* _REQUIREMENTS_: Return, in full, each line of the items below that contains the string "order".

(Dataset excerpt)

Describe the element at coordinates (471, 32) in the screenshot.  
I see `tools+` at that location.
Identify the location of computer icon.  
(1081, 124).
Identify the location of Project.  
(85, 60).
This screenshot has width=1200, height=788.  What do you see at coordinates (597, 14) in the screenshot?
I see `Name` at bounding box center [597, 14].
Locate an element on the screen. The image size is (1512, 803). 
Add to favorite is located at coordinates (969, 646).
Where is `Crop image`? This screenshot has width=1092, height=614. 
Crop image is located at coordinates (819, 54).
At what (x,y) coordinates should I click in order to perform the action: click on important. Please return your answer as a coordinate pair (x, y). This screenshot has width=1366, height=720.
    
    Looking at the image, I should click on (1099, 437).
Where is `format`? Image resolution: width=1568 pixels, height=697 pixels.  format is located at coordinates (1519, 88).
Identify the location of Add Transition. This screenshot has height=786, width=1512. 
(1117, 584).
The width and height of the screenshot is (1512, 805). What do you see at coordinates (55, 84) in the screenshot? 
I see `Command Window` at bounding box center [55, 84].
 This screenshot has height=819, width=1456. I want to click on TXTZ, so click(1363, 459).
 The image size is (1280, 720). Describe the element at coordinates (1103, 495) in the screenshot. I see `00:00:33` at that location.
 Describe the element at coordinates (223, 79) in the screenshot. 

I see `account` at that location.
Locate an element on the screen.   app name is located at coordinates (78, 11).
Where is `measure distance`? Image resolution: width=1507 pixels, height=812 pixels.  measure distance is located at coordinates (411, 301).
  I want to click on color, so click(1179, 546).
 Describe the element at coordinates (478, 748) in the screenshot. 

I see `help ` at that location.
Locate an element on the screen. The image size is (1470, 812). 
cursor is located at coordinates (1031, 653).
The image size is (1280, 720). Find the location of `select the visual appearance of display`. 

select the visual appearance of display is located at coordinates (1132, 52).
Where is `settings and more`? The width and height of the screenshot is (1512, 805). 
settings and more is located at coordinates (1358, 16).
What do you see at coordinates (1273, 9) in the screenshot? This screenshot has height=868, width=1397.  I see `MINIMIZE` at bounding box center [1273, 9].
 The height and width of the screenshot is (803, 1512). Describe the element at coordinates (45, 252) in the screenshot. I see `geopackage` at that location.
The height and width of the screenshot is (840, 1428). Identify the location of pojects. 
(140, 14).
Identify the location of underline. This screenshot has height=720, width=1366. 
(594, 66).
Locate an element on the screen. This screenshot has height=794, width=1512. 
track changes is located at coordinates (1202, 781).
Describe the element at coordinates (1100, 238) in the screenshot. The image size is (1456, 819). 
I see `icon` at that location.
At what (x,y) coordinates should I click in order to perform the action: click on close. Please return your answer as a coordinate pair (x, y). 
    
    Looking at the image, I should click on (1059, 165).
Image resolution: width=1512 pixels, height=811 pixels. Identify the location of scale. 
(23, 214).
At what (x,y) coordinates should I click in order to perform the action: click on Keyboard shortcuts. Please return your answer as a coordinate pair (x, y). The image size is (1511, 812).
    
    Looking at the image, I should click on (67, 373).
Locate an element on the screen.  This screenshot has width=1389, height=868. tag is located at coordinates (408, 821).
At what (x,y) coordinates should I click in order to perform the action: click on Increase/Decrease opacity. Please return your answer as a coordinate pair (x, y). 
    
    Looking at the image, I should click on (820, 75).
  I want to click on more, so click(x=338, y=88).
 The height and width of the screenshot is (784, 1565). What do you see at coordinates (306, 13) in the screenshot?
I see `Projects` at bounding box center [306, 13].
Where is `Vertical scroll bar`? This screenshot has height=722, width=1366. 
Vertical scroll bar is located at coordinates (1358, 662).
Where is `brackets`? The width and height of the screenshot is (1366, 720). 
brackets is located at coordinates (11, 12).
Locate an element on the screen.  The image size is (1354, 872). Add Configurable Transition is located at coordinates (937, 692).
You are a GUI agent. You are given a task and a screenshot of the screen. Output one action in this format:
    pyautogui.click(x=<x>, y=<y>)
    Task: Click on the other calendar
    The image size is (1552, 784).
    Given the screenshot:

* _REPLY TO THE EXERCISE_:
At what (x,y) coordinates should I click in order to perform the action: click on important. Please return your answer as a coordinate pair (x, y). This screenshot has width=1366, height=720.
At what (x,y) coordinates should I click in order to perform the action: click on close. Please return your answer as a coordinate pair (x, y). 
At what (x,y) coordinates should I click in order to perform the action: click on Keyboard shortcuts. Please return your answer as a coordinate pair (x, y). The image size is (1511, 812).
At what (x,y) coordinates should I click in order to perform the action: click on Increase/Decrease opacity. Please return your answer as a coordinate pair (x, y). 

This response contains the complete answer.